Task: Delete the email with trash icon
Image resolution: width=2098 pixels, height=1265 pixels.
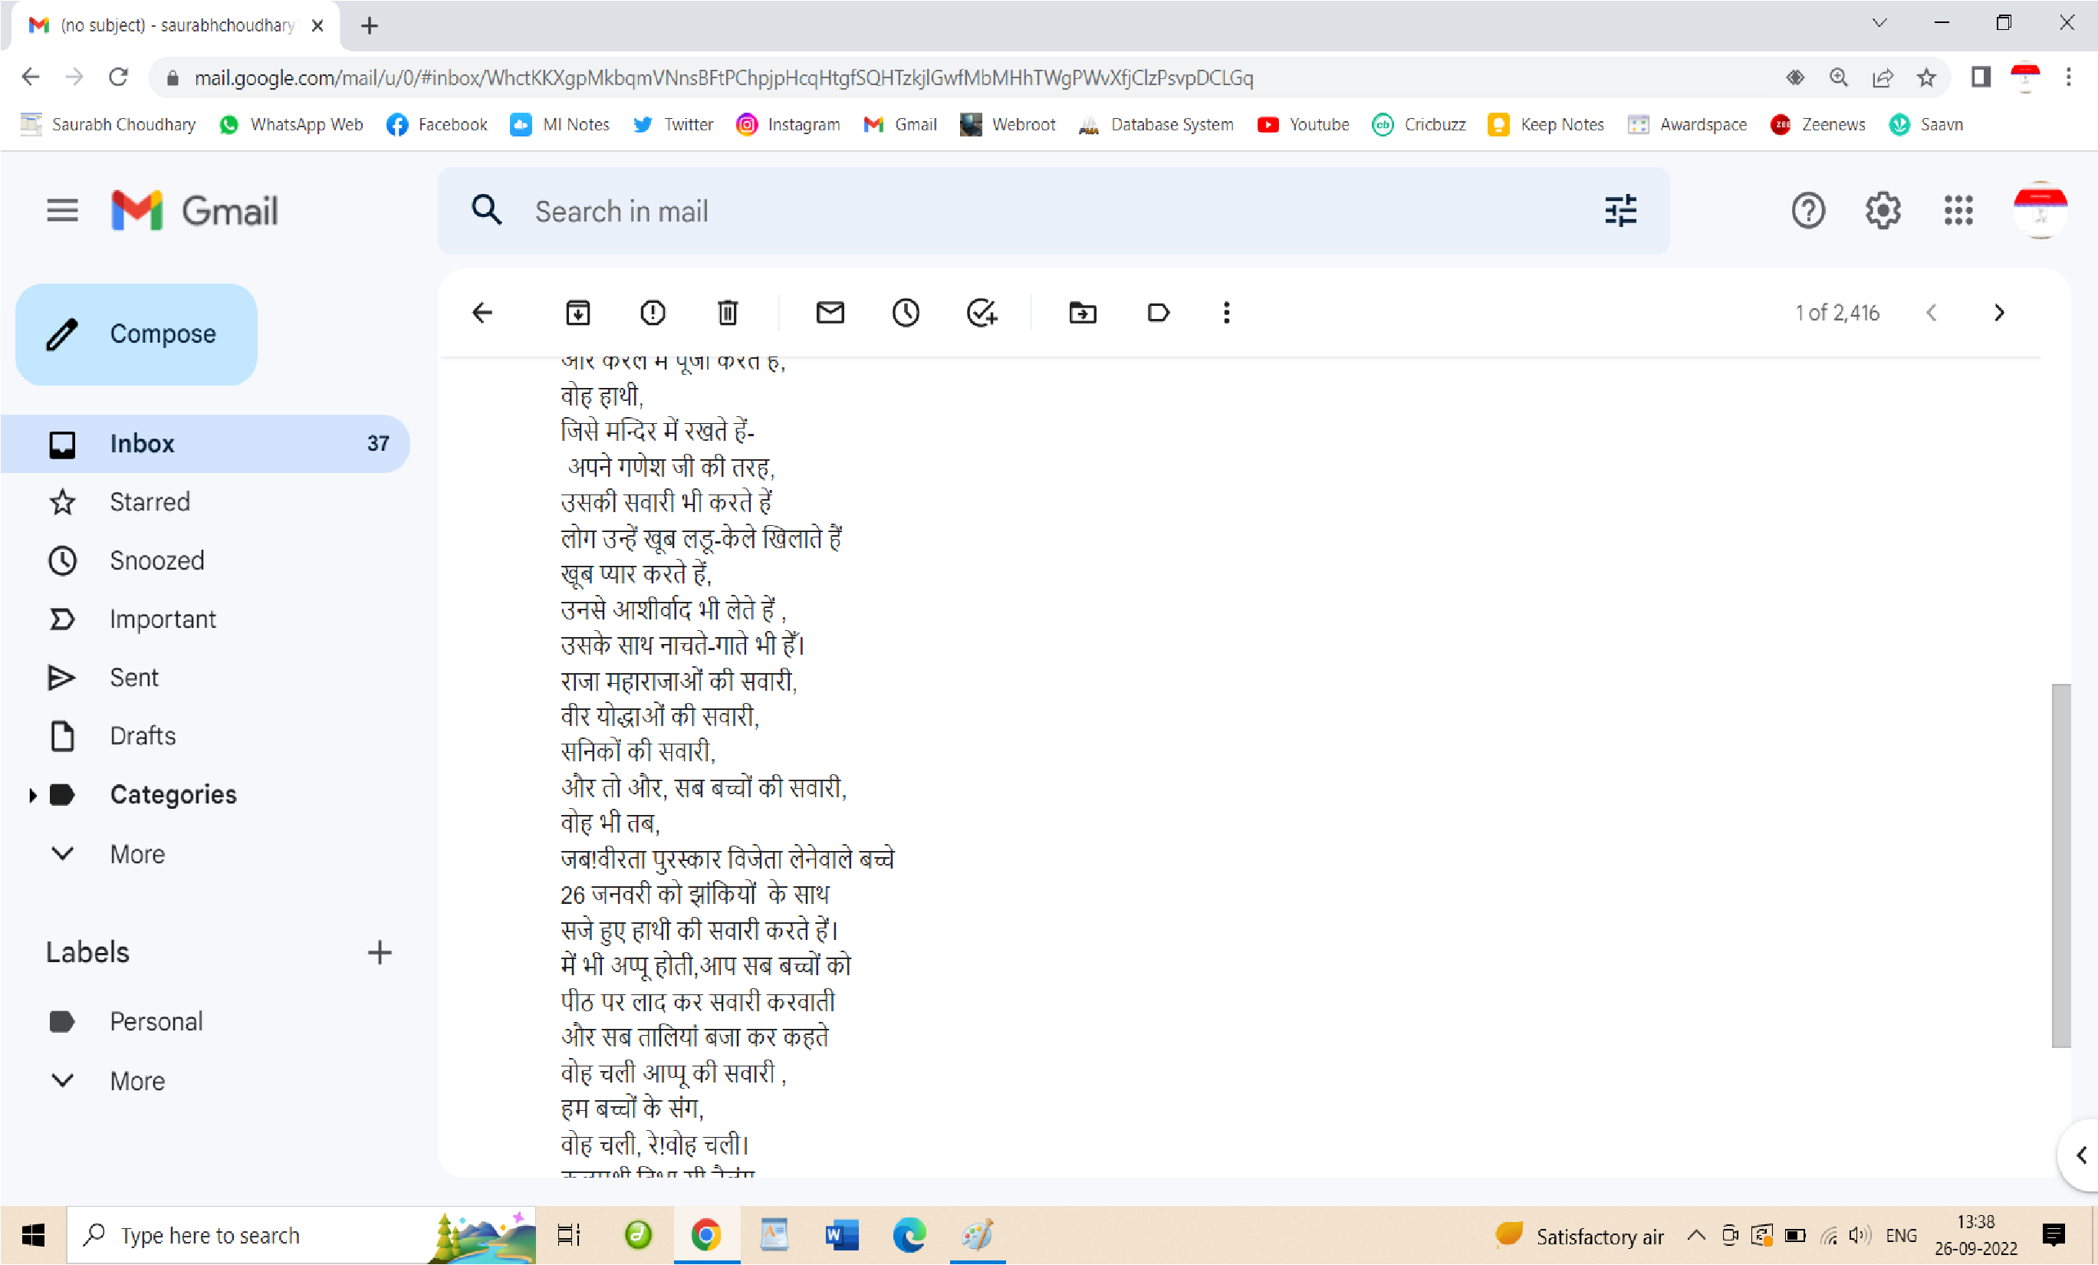Action: (x=727, y=312)
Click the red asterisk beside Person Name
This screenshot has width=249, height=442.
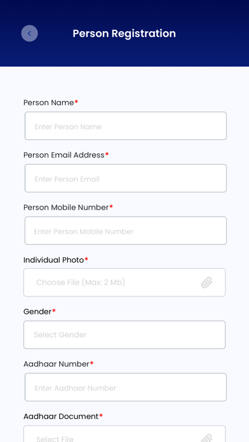click(x=76, y=102)
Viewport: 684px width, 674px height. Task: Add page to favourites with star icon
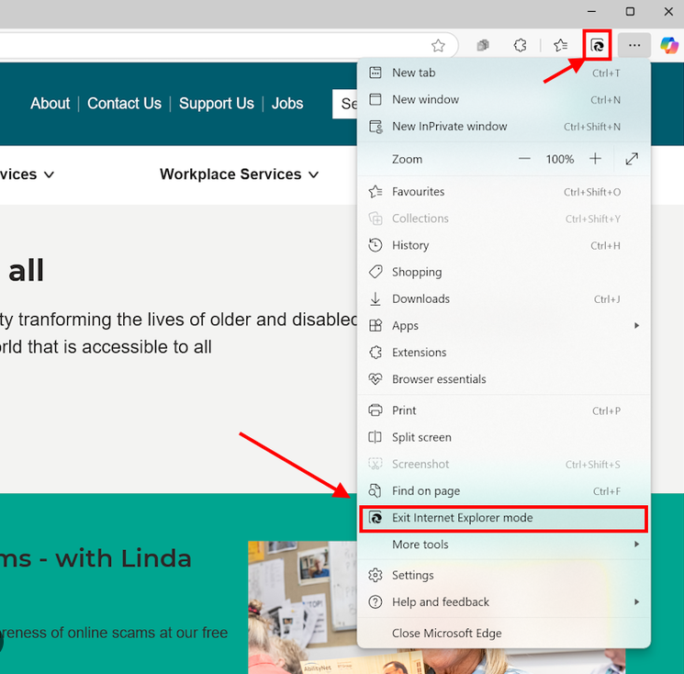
☆ ☆ ☆ ☆
Task goal ▸
In the records above, collect each line with "icon".

Final answer ▸
Task: Delete the email with trash icon
Viewport: 684px width, 674px height. Task: Add page to favourites with star icon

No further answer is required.